Gebreid DROPS vest in tricotst met kabels en ronde pas van ”Andes” of “Snow”. Maat: S - XXXL.

DROPS 134-17
DROPS design: Model nr. EE-367
Garengroep E
--------------------------------------------------------
Maat: S - M - L - XL - XXL - XXXL
Materiaal: DROPS ANDES van Garnstudio
Kleur nr. 8465, grijs:
500-600-600-700-700-800 gr

DROPS RONDBREINLD 10 mm (80 cm) - of de maat die u nodig heeft voor een stekenverhouding van 9 st x 12 nld in tricotst met Andes = 10 x 10 cm.
DROPS METAAL KNOOP NR. 542: 7 stuks voor alle maten.

-------------------------------------------------------

Alternatief garen – Bekijk hier hoe u een ander garen kiest
Garengroep A tot F – Bekijk hier hoe u hetzelfde patroon gebruikt met een ander garen
Garenverbruik als u een alternatief garen kiest – Gebruik onze garenvervanger

-------------------------------------------------------

DROPS Andes
DROPS Andes
65% wol, 35% alpaca
vanaf 4.95 € /100g
Het garen om dit patroon van te maken kunt u vanaf 29.70€ krijgen.

De garenkosten worden berekend op basis van het benodigde materiaal voor de kleinste maat en het goedkoopste producttype.
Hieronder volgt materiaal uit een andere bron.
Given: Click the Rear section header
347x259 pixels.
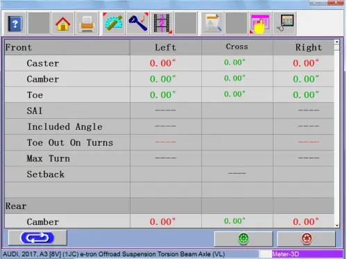Looking at the screenshot, I should pyautogui.click(x=16, y=206).
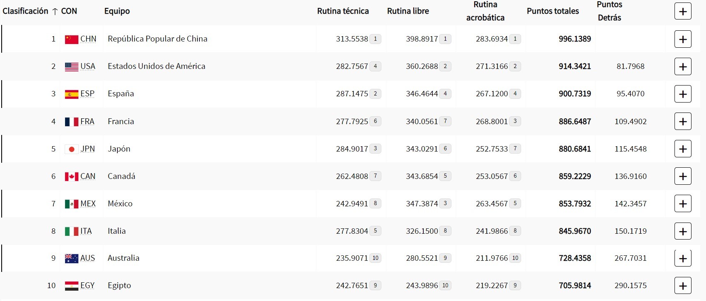Expand México row with plus button
The width and height of the screenshot is (706, 301).
click(x=683, y=203)
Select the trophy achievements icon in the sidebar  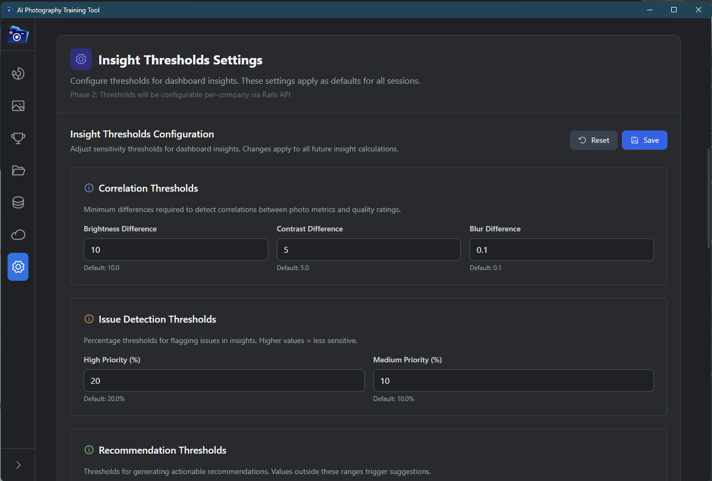pyautogui.click(x=18, y=138)
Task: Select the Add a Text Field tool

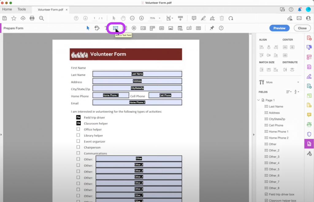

Op zoek naar nog een scherpere prijs? Deze vindt u wellicht bij de DROPS Deals!

Instructies voor het patroon

RIBBELST (heen en weer gebreid op de nld):
brei alle nld recht.

TIP VOOR HET MINDEREN-1:
Alle minderingen worden aan de goede kant gemaakt.
Minder als volgt voor 4 st van de kant: Brei tot er 2 st over zijn voor de markeerder, brei de volgende 2 st recht samen.
Minder als volgt na 4 st van de de kant: 1 st r afh, 1 st r, afgeh st overh.

TIP VOOR HET MINDEREN-2:
Minder 1 st aan iedere kant van de markeerder als volgt: Brei tot er 2 st over zijn voor de markeerder, 1 st r afh, 1 st r, afgeh st overh, (markeerder), brei de volgende 2 st recht samen.

TIP VOOR HET MEERDEREN:
Alle meerderingen worden gemaakt aan de goede kant. Meerder 1 st door 1 omsl te maken. Brei de omsl in de volgende nld gedraaid recht, dus brei achter in de st in plaats van voor in de st om een gaatje te voorkomen.

PATROON:
Zie telpatroon M.1 (Het telpatroon geeft de goede kant van het werk weer). Zowel de heengaande als de teruggaande naalden zijn weergegeven.
--------------------------------------------------------

LIJF:
Wordt heen en weer gebreid op de rondbreinld van middenvoor naar middenvoor.
Zet 78-86-94-102-114-122 st op (incl 3 voorbies st aan iedere kant middenvoor) met rondbreinld 10 mm en Andes. Brei de 1e nld (= aan de goede kant) als volgt: 3 voorbies st in ribbelst - Zie uitleg boven - brei telpatroon M.1 (= 7 st), * 2 st r, 2 st av *, herhaal van *-* tot er 10 st over zijn op de nld, brei telpatroon M.1 en eindig met 3 voorbies st in ribbelst. LET OP: Brei de voorbies st in ribbelst tot het werk klaar is. Brei zo 4 nld, brei dan de volgende nld (= goede kant) als volgt: 3 voorbies st, brei telpatroon M.1, brei in tricotst tot er 10 st over zijn op de nld, brei telpatroon M.1, eindig met 3 voorbies st. Ga verder in tricotst met telpatroon M.1 en 3 voorbies st aan iedere kant middenvoor. Plaats 4 markeerders in de werk als volgt: Brei 19-21-23-25-28-30 st, 1 markeerder, brei 4 st, 1 markeerder, brei 32-36-40-44-50-54 st, 1 markeerder, brei 4 st, 1 markeerder, brei de overgebleven st (= 4 st tussen iedere markeerder aan iedere zijkant). DENK OM DE STEKENVERHOUDING!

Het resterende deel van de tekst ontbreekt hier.